▶ _Bereitgestellter Auszug_
Natuerlich hat jeder nur gueltige Lizenzen gehabt, IMMER!


Es ist noch so ueberhaupt nichts genaues bekannt, aber im Vorfeld verteufeln.

Ich sollt mal ne Runde Aluhuete spendieren.



Wir werden doch sowieso sehen in welche Richtung das geht, dann koennen wir noch immer schimpfen, wenns denn so gar nicht passt.

Wie ist das eigentlich bei Win7? Darf man hier ohne weiters Hardware ohne Ende tauschen, oder funktioniert es einfach nur?


----------



## der-andyman (1. Juni 2015)

Nun ja, ich weiß auch nicht so recht bezüglich dieses Updates. Es ist und bleibt ein Update, was dann auf meinem Windows 7 drüber installiert werden würde. Ist das nicht immer so eine Sache? Ich denke mal nicht, dass es danach 1zu1 gleich ist, mit dem "gekauften" und "neuinstallierten" Windows 10.

Ich hol mir da lieber irgendwann später ein Key über Dreamspark und installiere neu, sobald da Erfahrungsberichte vorhanden sind


----------



## highspeedpingu (1. Juni 2015)

▶ _Aufgabenstellung_
Schreiben Sie aus dem Auszug zum Windows-10-Update den Abschnitt von „Es ist noch“ bis „es einfach nur?“ wortgetreu ab.

▶ _Daten_
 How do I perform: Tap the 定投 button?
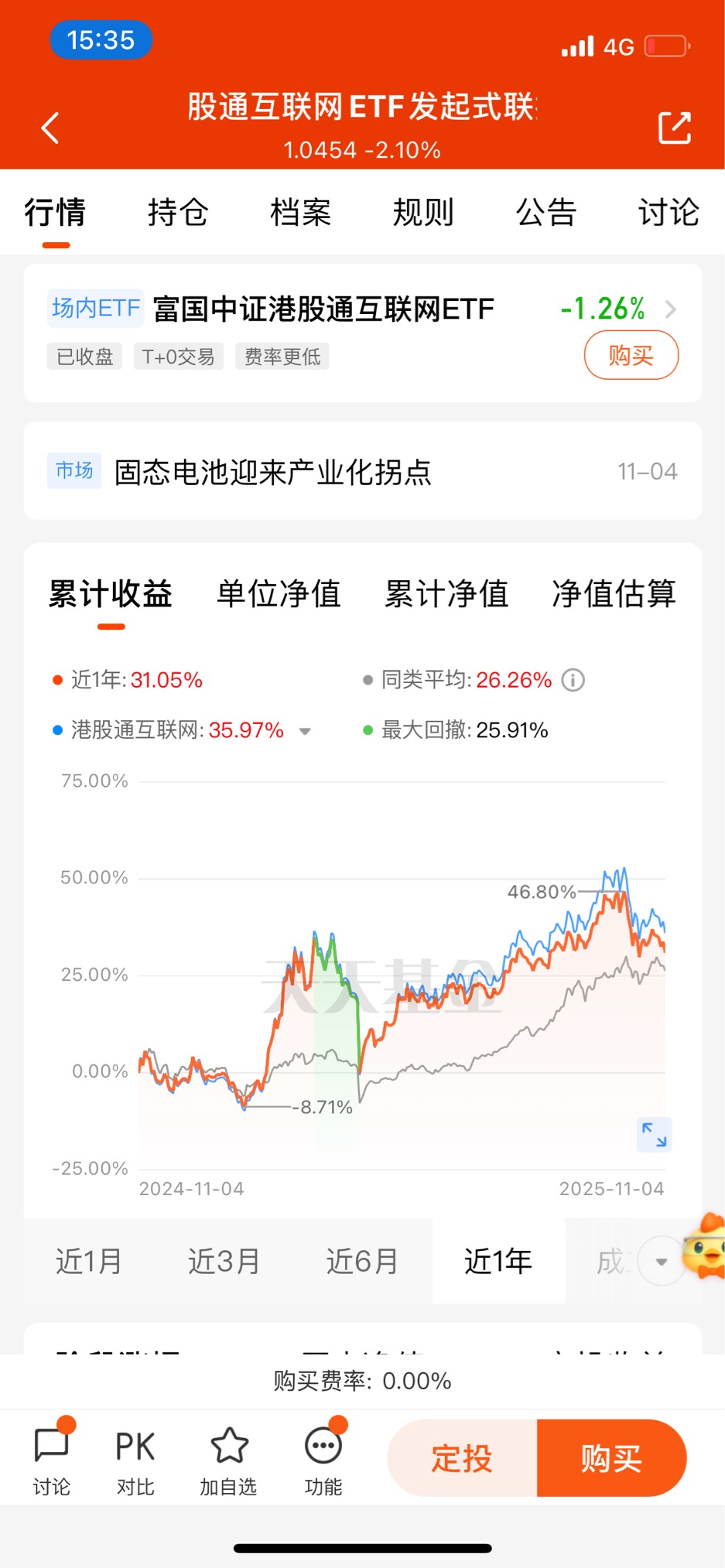[x=463, y=1458]
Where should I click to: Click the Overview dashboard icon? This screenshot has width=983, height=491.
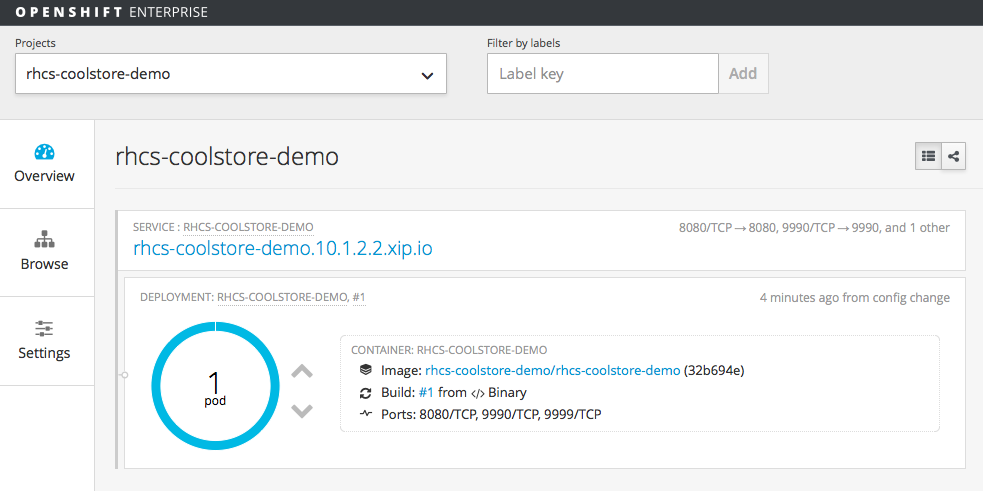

▶ _Die Antwort_
Es ist noch so ueberhaupt nichts genaues bekannt, aber im Vorfeld verteufeln.

Ich sollt mal ne Runde Aluhuete spendieren.



Wir werden doch sowieso sehen in welche Richtung das geht, dann koennen wir noch immer schimpfen, wenns denn so gar nicht passt.

Wie ist das eigentlich bei Win7? Darf man hier ohne weiters Hardware ohne Ende tauschen, oder funktioniert es einfach nur?